Quando pensiamo al wrestling, la nostra mente va subito all’azione frenetica sul ring, alle sediate o alle voci concitate dei commentatori. Ma c’è una voce solitaria, al centro del quadrato o a bordo ring, che incornicia e accompagna ogni singolo match: quella del Ring Announcer (l’annunciatore).

Sentire l’eco della frase “The following contest is scheduled for one fall!” (Il seguente incontro è programmato sulla distanza di un solo schienamento) è il segnale universale che lo spettacolo sta per cominciare. Ma qual è il vero ruolo di questa figura?

Chi è l’annunciatore?

È la figura formale in giacca e cravatta (o abito da sera) incaricata di presentare i lottatori al pubblico, introdurre le regole del match e comunicare i risultati ufficiali alla fine della contesa. Il suo compito, però, va ben oltre la semplice lettura di una scaletta: l’annunciatore deve dettare il ritmo, creare l’atmosfera giusta e trasmettere pura emozione.

Le funzioni principali (Il Maestro di Cerimonie)

Dietro quel microfono c’è un lavoro di precisione assoluta:

  • La Presentazione: Scandisce il peso, la città d’provenienza (il famoso “Hailing from…”), il nome d’arte e i titoli in palio.
  • Il “Gancio” Emotivo: Prepara il pubblico al match, aumentando l’attesa e la solennità dell’evento. Nei match titolati, ad esempio, l’annunciatore presenta sempre lo sfidante per primo, lasciando per ultimo l’ingresso trionfale del campione in carica.
  • Il Verdetto: Annuncia i vincitori, il tempo del match e la modalità di vittoria (schienamento, sottomissione o squalifica).
  • La Torre di Controllo: Tramite un auricolare, l’annunciatore è costantemente in contatto con la regia nel backstage e deve coordinare i tempi televisivi per l’ingresso delle superstar.

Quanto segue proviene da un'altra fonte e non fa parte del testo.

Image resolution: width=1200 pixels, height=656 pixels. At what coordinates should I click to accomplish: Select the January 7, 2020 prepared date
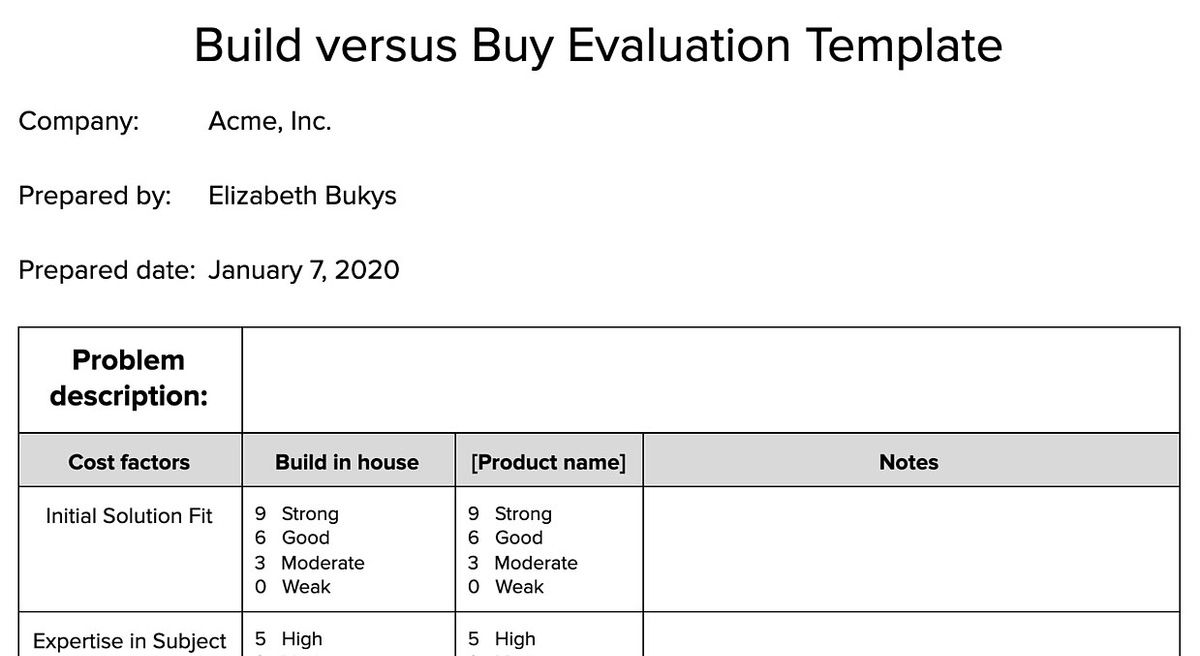(x=304, y=270)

Perché una presentazione cambia tutto

Una presentazione vocale ben fatta è in grado di elevare la gimmick (il personaggio) di un lottatore a livelli epici. Un tono di voce grave e cupo è perfetto per annunciare l’ingresso di un “mostro” come The Undertaker, mentre un tono squillante e veloce è ideale per i pesi leggeri agili e scattanti.

Annunciatori Iconici e Voci Leggendarie

La storia del wrestling è stata segnata da voci inconfondibili:

  • Howard Finkel (“The Fink”): La voce storica e immortale della WWF. È l’uomo che ha inventato il nome “WrestleMania” e che ha reso iconico il grido “And NEEEEEEW World Champion…” ai cambi di titolo.
  • Lilian Garcia: Una colonna portante degli anni 2000. Ha portato eleganza, emozione pura e una voce canora pazzesca (celebri le sue esecuzioni dell’inno americano) in ogni sua presentazione.
  • Tony Chimel: Storico annunciatore di SmackDown, indimenticabile per il suo famoso “cedimento” vocale (la voce che andava volutamente in falsetto) ogni volta che doveva annunciare Edge come la “Rated-R SuUUUuuperstar!”.
  • Justin Roberts: Stile moderno, fiato infinito e un carisma unico. Celebre per le sue vocali allungate all’inverosimile (il suo “Jeeeeeeeeeeeeeaaahhhhhn Ceeeeena” è storia) e oggi voce di punta della All Elite Wrestling (AEW).

L’annunciatore è il vero narratore dell’inizio e della fine. È la voce solenne che introduce le leggende quando varcano la tenda, e la voce trionfante che ne sancisce la vittoria alzando loro il braccio al cielo.